Blog Posts

Table Inheritance with Doctrine

Introduction

Lately we had several projects where we had to store in a database very different items that shared a common state.

As an example take the RocketLab website you are reading: Events and BlogPosts are aggregated in the LabLog list as if they were similar items. And indeed they all have a Title, a Date and a Description.

But if you get the detail page of an Event or a BlogPost you can see that they actually don't contain the same information: a BlogPost contains essentially formatted text when an Event contains more structured information such as the place where the event will take place, the type of event it is, if people need to register to attend, etc..

Still we have to access those entities sometimes as similar items (in the LabLog list) or as different items (in the events list and in the blog posts list).

Naïve database model

Our first idea, and it was not that bad, Drupal does just the same, was to have a database table with the common fields, a field containing the type of item (it's either an event or a blog post) and a data field where we serialized the corresponding PHP object. This approach was ok until we had to filter or search LabLog items based on fields that were contained in the serialized data.

Indeed SQL does not know anything about PHP serialized data, thus you cannot use any of it's features on that data.

So how do you get all the LabLog items that are Events, happen in April 2012 and are "techtalks"? The only way is to go through all the Events records of April, unserialize the data and check if it's a techtalk event. In SQL you would normally only do a single request to find those items.

A better database model

There is a better way to model this in a database, it's called table inheritance. It exists in two forms: single table inheritance and multiple table inheritance.
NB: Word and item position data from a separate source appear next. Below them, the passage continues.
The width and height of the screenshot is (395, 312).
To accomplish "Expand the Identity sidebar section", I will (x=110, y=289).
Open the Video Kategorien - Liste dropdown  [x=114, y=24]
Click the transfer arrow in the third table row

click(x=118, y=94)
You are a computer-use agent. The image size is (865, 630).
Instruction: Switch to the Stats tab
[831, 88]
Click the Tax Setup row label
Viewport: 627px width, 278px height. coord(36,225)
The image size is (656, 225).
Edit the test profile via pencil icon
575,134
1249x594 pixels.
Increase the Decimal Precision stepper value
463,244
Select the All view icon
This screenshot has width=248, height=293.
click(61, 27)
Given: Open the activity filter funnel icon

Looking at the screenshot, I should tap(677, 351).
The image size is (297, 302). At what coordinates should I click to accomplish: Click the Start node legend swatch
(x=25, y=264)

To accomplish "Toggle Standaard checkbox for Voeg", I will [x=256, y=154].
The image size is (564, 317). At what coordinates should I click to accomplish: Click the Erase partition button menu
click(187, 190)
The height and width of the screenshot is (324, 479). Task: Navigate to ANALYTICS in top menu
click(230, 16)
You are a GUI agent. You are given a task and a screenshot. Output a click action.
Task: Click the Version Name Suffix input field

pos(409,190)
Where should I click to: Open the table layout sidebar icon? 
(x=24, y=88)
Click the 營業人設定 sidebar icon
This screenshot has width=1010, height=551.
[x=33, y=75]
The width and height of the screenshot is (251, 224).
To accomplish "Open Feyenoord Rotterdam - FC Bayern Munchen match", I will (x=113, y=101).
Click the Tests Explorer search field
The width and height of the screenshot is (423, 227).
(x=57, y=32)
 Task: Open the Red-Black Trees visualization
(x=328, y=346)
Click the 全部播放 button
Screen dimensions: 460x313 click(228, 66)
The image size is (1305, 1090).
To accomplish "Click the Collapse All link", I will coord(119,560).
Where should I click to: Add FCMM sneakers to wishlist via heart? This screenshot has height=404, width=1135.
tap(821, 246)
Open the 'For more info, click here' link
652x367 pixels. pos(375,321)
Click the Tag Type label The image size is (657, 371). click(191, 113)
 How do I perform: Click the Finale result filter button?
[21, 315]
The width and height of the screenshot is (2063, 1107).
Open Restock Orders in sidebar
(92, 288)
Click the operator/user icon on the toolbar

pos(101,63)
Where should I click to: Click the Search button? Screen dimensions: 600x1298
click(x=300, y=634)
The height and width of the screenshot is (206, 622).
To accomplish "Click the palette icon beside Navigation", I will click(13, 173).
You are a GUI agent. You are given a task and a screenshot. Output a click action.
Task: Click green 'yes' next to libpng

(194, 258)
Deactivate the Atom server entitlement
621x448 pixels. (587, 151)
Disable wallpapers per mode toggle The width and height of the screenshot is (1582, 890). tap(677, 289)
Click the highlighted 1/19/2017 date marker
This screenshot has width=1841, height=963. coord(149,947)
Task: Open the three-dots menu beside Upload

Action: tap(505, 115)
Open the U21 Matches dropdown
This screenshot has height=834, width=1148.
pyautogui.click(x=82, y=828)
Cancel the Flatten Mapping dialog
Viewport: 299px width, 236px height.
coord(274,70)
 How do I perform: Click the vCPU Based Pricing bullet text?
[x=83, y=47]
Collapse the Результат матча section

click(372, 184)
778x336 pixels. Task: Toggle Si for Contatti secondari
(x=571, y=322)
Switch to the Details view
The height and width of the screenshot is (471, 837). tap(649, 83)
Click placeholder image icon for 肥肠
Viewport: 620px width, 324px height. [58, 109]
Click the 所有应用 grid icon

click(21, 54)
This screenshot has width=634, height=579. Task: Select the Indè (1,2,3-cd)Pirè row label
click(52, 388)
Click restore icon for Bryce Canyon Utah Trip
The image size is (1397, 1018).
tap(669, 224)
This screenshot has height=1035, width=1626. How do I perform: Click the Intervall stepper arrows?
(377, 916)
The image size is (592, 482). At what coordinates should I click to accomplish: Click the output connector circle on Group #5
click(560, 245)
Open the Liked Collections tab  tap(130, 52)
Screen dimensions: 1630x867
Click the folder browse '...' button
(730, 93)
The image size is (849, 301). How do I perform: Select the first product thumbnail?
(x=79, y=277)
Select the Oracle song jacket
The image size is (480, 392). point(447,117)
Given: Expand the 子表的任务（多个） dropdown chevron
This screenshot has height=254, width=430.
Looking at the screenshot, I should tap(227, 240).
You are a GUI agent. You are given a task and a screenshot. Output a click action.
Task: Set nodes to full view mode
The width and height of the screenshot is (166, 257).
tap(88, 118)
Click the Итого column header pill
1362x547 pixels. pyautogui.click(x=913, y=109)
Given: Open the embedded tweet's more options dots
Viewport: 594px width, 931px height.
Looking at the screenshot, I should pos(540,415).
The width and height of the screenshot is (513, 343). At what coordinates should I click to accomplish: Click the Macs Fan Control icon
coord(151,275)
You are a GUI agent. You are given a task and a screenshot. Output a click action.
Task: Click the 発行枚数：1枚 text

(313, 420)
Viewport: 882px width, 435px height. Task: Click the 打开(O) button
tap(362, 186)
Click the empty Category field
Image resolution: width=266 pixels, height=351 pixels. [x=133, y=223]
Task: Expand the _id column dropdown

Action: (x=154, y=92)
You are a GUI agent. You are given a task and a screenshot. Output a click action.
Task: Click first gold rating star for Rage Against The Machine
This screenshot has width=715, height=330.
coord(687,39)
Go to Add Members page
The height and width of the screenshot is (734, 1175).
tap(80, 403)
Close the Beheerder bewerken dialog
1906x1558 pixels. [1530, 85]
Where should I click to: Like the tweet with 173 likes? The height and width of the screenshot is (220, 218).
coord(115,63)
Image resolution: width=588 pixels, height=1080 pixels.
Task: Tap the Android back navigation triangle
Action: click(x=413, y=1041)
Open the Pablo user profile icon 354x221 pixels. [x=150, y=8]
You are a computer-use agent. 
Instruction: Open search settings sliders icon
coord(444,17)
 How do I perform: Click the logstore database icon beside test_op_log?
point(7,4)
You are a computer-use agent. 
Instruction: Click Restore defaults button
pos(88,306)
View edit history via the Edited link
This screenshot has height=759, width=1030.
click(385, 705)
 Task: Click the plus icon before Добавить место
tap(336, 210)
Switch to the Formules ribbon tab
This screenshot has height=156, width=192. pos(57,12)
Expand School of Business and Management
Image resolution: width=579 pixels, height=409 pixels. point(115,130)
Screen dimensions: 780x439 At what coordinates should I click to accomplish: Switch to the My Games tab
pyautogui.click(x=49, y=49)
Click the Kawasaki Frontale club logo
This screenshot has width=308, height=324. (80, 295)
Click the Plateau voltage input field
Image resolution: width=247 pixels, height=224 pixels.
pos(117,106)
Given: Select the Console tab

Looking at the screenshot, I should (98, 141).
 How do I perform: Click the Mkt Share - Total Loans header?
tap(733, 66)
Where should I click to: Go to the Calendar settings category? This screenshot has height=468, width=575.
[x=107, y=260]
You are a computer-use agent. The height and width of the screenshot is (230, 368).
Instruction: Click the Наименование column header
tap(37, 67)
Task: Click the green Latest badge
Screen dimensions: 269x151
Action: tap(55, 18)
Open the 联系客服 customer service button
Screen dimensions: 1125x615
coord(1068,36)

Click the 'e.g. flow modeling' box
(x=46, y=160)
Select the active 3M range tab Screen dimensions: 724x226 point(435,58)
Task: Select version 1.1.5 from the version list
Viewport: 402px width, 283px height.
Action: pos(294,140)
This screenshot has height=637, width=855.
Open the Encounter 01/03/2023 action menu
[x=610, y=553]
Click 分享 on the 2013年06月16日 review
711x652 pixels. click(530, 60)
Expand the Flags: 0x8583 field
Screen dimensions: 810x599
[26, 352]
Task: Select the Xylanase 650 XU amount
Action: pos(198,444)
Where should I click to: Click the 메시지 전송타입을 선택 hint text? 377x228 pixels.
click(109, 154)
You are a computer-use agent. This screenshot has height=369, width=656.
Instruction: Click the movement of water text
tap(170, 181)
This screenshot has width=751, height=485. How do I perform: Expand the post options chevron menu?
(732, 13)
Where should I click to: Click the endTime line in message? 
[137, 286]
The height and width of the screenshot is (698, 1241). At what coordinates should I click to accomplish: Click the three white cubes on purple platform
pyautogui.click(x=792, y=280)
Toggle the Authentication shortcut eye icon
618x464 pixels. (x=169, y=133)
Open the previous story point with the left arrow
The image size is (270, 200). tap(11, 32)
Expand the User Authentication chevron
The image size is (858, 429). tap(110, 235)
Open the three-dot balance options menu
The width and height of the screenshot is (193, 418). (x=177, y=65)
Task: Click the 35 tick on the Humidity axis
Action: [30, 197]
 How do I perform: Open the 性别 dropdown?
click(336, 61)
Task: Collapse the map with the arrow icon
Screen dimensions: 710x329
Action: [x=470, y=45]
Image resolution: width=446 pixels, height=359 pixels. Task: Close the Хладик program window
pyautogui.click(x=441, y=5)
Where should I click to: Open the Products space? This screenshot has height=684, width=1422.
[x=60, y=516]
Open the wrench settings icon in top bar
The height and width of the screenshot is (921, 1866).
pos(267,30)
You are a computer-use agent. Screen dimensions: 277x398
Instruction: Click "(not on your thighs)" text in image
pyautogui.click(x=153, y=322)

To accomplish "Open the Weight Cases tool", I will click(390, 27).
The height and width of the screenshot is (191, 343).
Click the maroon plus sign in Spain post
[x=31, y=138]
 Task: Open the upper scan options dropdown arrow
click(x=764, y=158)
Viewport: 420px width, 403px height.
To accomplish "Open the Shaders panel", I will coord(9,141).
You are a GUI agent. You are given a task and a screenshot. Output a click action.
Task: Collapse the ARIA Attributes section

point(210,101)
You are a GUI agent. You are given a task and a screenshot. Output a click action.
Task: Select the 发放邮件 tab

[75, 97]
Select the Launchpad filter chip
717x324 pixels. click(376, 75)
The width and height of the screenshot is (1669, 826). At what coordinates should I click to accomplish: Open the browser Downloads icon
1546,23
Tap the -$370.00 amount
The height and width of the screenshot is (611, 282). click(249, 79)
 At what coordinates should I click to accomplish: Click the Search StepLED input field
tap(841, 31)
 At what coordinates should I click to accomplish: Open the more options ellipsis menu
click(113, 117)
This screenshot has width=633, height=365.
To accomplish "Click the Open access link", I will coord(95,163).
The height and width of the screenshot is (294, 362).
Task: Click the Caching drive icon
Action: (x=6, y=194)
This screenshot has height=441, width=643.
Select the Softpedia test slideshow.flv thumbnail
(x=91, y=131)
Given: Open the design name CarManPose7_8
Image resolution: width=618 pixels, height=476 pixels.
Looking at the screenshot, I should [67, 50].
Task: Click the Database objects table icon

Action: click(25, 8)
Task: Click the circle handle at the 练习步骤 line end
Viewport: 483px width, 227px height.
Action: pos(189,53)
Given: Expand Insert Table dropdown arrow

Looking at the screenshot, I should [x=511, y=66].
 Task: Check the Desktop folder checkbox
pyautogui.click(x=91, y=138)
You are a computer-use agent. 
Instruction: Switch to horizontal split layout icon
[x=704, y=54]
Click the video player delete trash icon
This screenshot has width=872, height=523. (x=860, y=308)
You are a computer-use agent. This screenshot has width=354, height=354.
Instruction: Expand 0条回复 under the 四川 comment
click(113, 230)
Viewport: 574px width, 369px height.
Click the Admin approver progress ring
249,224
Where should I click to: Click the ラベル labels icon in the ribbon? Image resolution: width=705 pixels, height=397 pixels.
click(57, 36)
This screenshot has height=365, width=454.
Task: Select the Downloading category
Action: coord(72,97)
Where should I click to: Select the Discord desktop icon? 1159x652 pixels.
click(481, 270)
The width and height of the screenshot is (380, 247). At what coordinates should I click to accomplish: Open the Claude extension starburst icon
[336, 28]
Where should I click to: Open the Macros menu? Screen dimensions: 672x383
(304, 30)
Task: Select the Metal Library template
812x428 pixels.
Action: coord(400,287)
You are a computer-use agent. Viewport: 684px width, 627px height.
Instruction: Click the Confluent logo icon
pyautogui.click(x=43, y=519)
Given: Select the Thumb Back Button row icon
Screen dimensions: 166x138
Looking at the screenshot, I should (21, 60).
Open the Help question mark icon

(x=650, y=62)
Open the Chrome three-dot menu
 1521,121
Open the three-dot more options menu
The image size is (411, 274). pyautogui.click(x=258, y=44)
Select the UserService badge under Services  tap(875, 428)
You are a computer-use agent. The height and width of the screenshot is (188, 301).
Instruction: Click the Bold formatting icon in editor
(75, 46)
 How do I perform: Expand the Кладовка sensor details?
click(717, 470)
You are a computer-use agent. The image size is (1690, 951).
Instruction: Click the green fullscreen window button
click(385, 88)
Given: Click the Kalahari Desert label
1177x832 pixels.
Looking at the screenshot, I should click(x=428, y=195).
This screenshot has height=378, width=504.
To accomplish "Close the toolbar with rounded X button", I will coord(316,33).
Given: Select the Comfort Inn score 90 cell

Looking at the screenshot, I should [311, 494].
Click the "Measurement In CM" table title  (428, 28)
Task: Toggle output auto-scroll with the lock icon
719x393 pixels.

Multiple table inheritance

Multiple table inheritance requires to use three tables instead of a single one. The idea is to keep the common data in a "parent" table, which will reference items either in the Event table or in the BlogPost table. The type column (called the discriminator) helps to find out if the related item should be searched in the Event table or in the BlogPost table. This is called multiple table inheritance because it tries to model the same problem as object inheritance using multiple database tables.

Multiple table inheritance

When you have a LabLogItem you check the type field to know in which table to find the related item, then you look for that item with the ID equals to related_id.

Single table inheritance

Alternatively the same can be modelled in a single table. All the fields are present for all the types of LabLogItem but the one that do not pertain to this particular type of item are left empty. This is called single table inheritance.

Single table inheritance

Single or multiple table inheritance

The difference is really only in how the data is stored in the database. On the PHP side this will not change anything. One may notice that single table inheritance will promote performance because everything is in a single table and there is no need to use joins to get all the information. On the other hand, multiple table inheritance will allow a cleaner separation of the data and will not introduce "dead data fields", i.e. fields that will remain NULL most of the time.

Table inheritance with Symfony and Doctrine

Symfony and Doctrine make it extremely easy to use table inheritance. All you need to do is to model your entities as PHP classes and then create the correct database mapping. Doctrine will take care of the hassle of implementing the inheritance in the database server.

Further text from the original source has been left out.